Return the line that has "Click the notice" and all lines below it through the last, exactly as they stand; omit pictures.

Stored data

● ● ● ●

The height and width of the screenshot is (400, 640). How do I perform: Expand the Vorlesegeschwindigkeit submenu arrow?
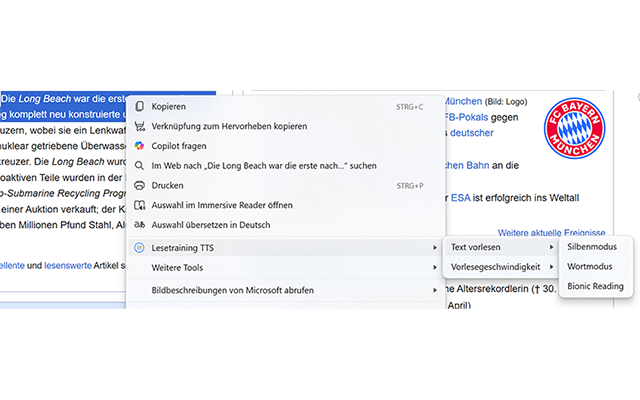[551, 267]
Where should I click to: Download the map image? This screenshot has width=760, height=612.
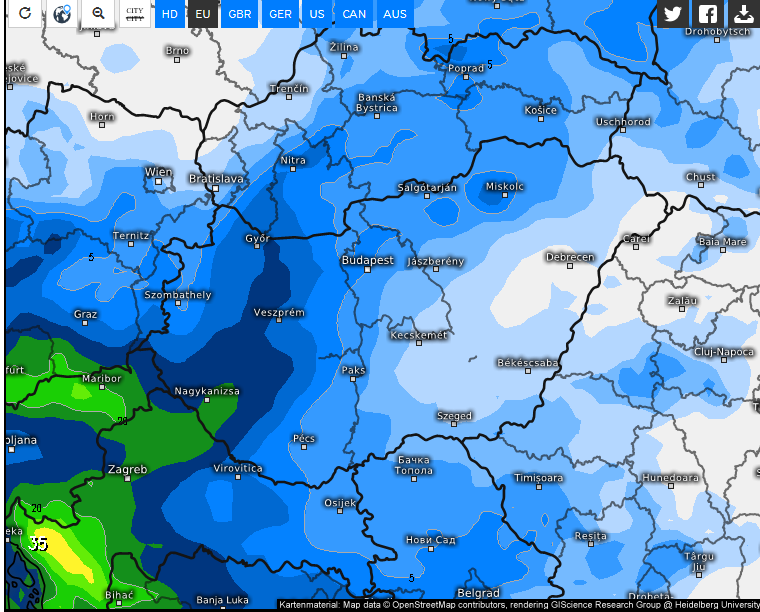tap(744, 13)
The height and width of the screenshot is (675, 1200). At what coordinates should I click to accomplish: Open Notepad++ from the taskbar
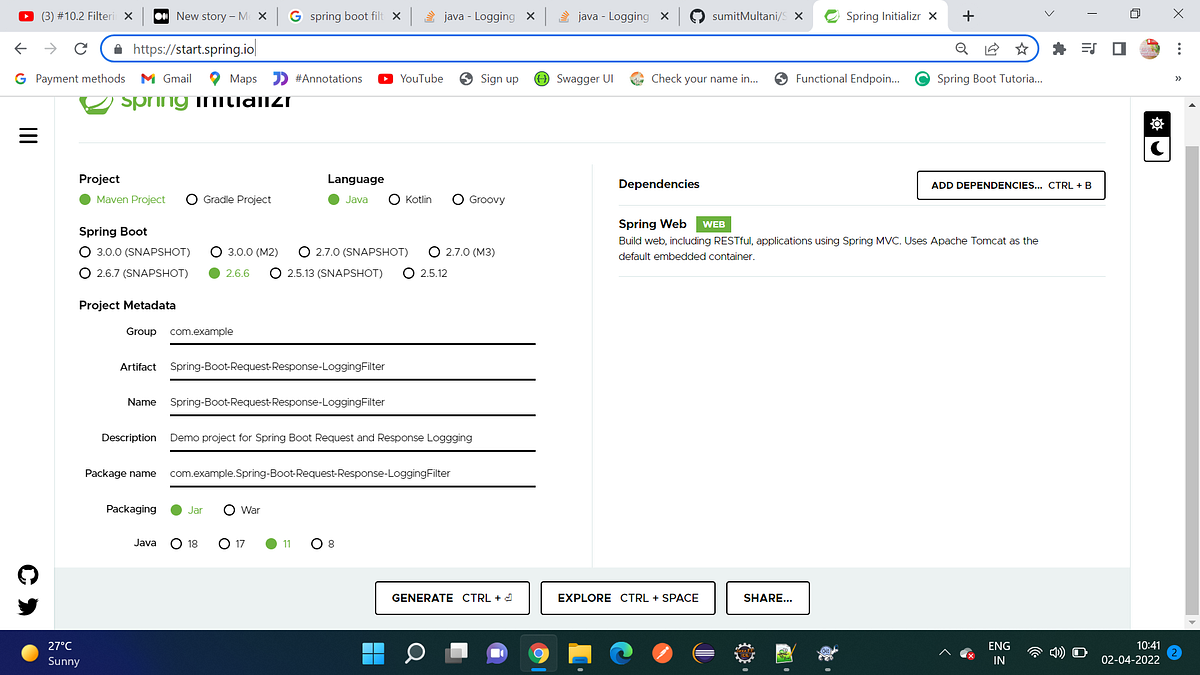(x=785, y=653)
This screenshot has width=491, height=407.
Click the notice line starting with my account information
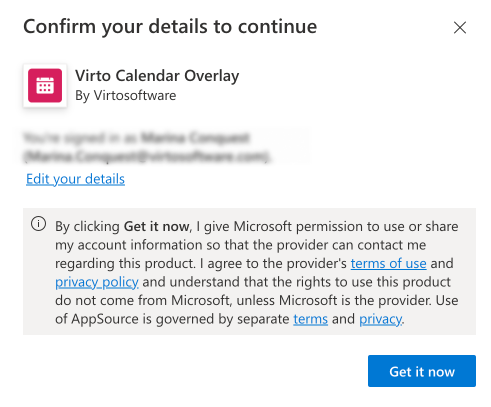click(x=240, y=245)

● ● ● ●

▶ SOLVED PROBLEM:
Click the notice line starting with my account information
click(x=240, y=245)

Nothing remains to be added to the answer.